Le beau n’est jamais un moment du vrai. À moins qu’il soit poussé jusqu’à son insupportable perfection, comme chez Jeff Koons, dans ces œuvres laides d’être trop belles, dérangeantes d’être trop adaptées à nos attentes.

Un jour, chez un ami, un graphiste m’avait présenté ses dernières créations sur Photoshop, outil qu’il découvrait alors : il avait plaqué des visages humains sur des galets, c’était si naïf et si ridicule que j’ai cru sincèrement qu’il me faisait une blague, et je me suis mis à rire de bon cœur : des galets à tête humaine, même au temps de Gaston Chaissac, c’était déjà ringard. 

Je me souviens d’être un jour entré dans les réserves du Musée de Nantes, peu après la grande rétrospective qui venait de lui être consacrée. Il y avait, posé sur une palette, un galet peint, j’aurais pu facilement le voler, mais quelque chose m’a retenu — qui n’était pas, je le jure, un sentiment moral. Plutôt un acte de répulsion esthétique. Non il n’était plus possible de continuer à peindre des galets, comme l’avait fait autrefois ma sœur, sur cette pierre qui n’a pas bougé, depuis un quart de siècle, de la cheminée de ma grand-mère. 

Alors j’ai cru bien sûr que le graphiste plaisantait, et que sa naïveté apparente s’apparentait au génie d’un Jeff Koons. Mais j’ai fini par comprendre au regard embarrassé de notre ami commun qu’il était sincère. Sincère comme un instragramer. 

Et ces galets, avec le recul, n’étaient pas s’il mal faits, c’était un travail soigneux : plutôt que de rire j’aurais dû dire que je trouvais ça beau. 

La scène s’est répétée, un ou deux ans plus tard, dans le même appartement en soupente. 

L’artiste avait seulement changé. C’était cette fois, comme il disait, avec un sens ambigu de l’autodérision, un artiste peintre, qui peignait à l’huile de petites toiles figuratives. 

Il était cependant plus moderne que cet intitulé désuet. 

C’est ainsi sur un iPhone, l’un des premiers que je manipulais, que j’ai regardé le portrait de son petit frère. La résolution de l’image excédait largement la taille de l'écran, et j’ai regardé l’image par petits bouts, la carnation des lèvres, l’humidité des yeux, les méplats des pommettes. 

Je n’avais jamais consommé de peinture ainsi. C’était comme si je n’avais jusque-là mangé que du poisson pané et que j’entrais dans un restaurant de sushi. 

Est-ce que pour autant je trouvais ça beau ? J’étais je crois plus impressionné que séduit. 

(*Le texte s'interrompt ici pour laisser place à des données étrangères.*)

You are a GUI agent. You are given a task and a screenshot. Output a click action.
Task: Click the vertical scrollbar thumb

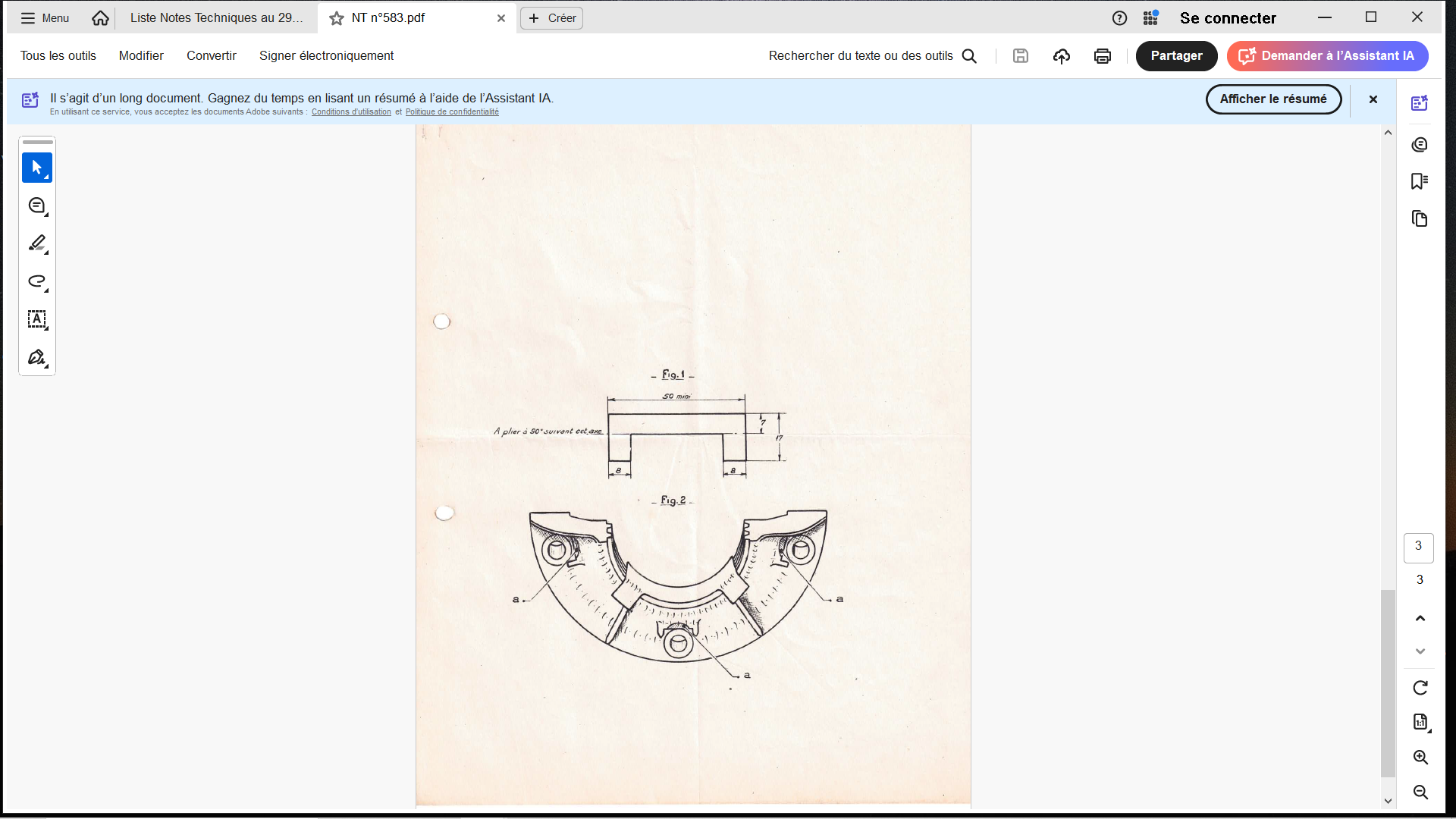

Le choc esthétique était irréfutable mais comme dans une expérience de pensée bourdieusienne je n’étais pas certain que ça irait dans le salon de mes parents. 

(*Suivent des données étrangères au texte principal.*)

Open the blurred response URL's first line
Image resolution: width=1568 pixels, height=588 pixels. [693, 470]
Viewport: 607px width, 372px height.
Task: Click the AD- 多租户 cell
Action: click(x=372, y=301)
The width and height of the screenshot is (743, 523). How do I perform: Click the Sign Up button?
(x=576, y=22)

C’est un peu le jeu auquel joue l’art depuis l’impressionnisme et le salon des refusés. 

À l’âge d’or du skeuomorphisme, quand Apple se souciait de faire du novateur iPhone un produit de grande consommation, et de donner à son écran toutes sortes de reliefs en trompe-l’œil, les galets peints de mon graphiste et de ma sœur s’étaient au contraire retrouvés valorisés dans toute sorte d’applications qui simulaient une eau virtuelle. 

Le visage qui les remplaçaient ce soir là n’avait pas leur fini irréprochable. 

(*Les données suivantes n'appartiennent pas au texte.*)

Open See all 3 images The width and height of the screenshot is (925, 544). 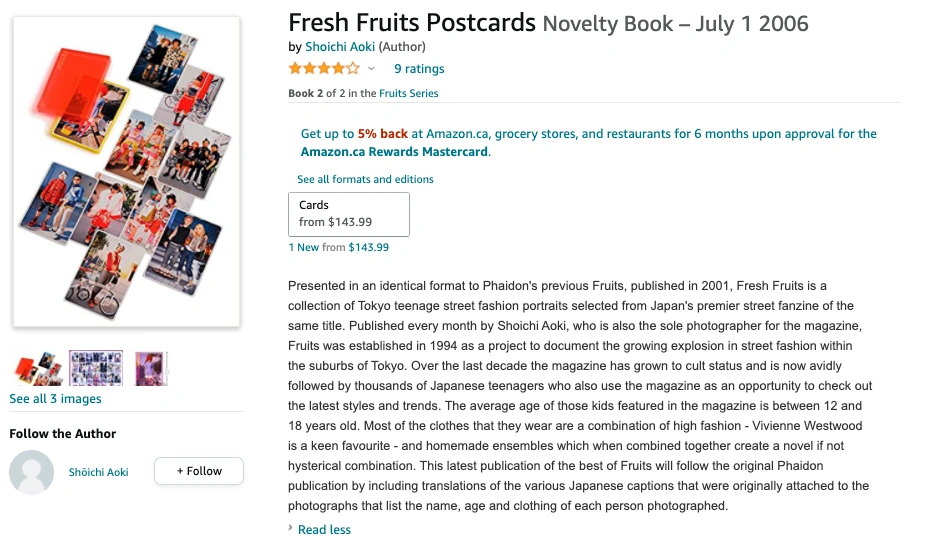point(55,399)
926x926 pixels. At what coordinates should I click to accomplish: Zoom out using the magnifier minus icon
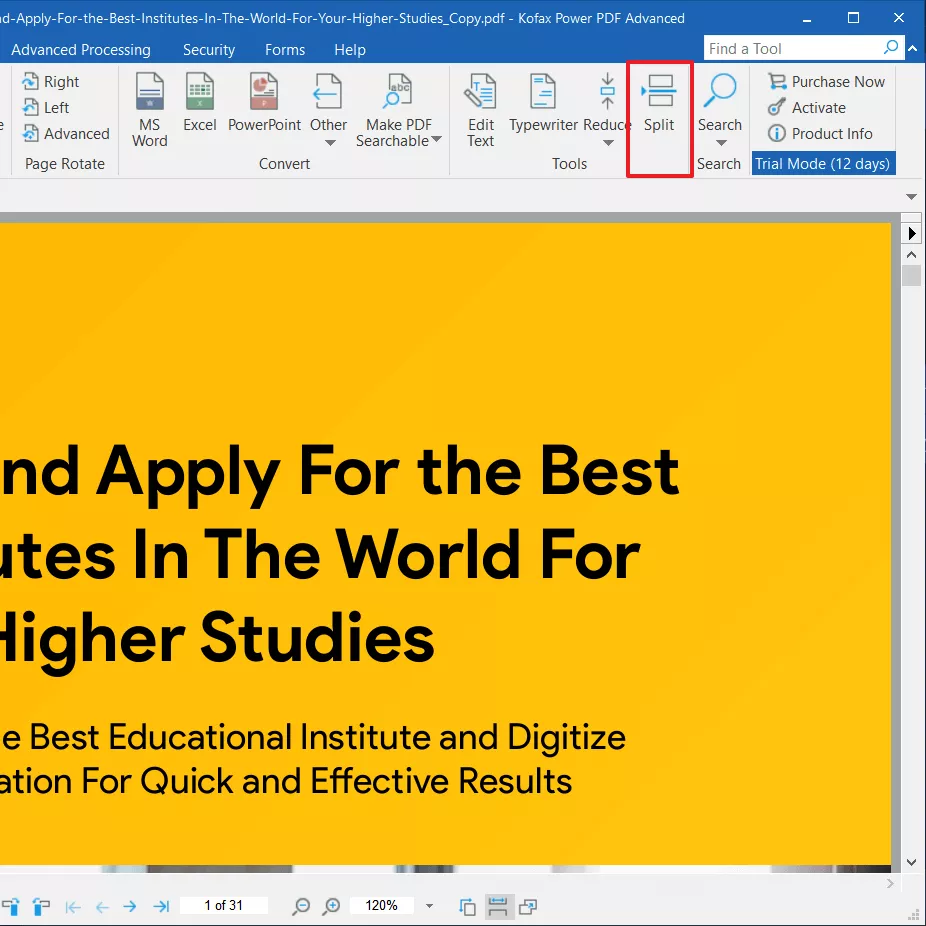[300, 907]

Il y avait quelque chose de douteux, d’inquiet dans cette peinture. 

Je le dis sans nullement diffamer le talent du peintre en question : j’ai ainsi acquis ultérieurement deux œuvres de lui. D’abord une petite nature morte en aquarelle qui représente, pire que la raie de Chardin, les restes agglutinés et visqueux d’une soirée parisienne. 

Je possède aussi un tableau à l’huile de l’agonie de sa grand-mère — je l’expose cependant derrière une porte, inconscient rappel de cette pièce de menuiserie que fit fabriquer Lacan pour dissimuler L’origine du monde. 

Mais la couleur mourante des draps d’hôpital, que je retrouve à chaque fois que je ferme la porte, vaut pour moi le célèbre petit pan de mur jaune du tableau de Vermeer.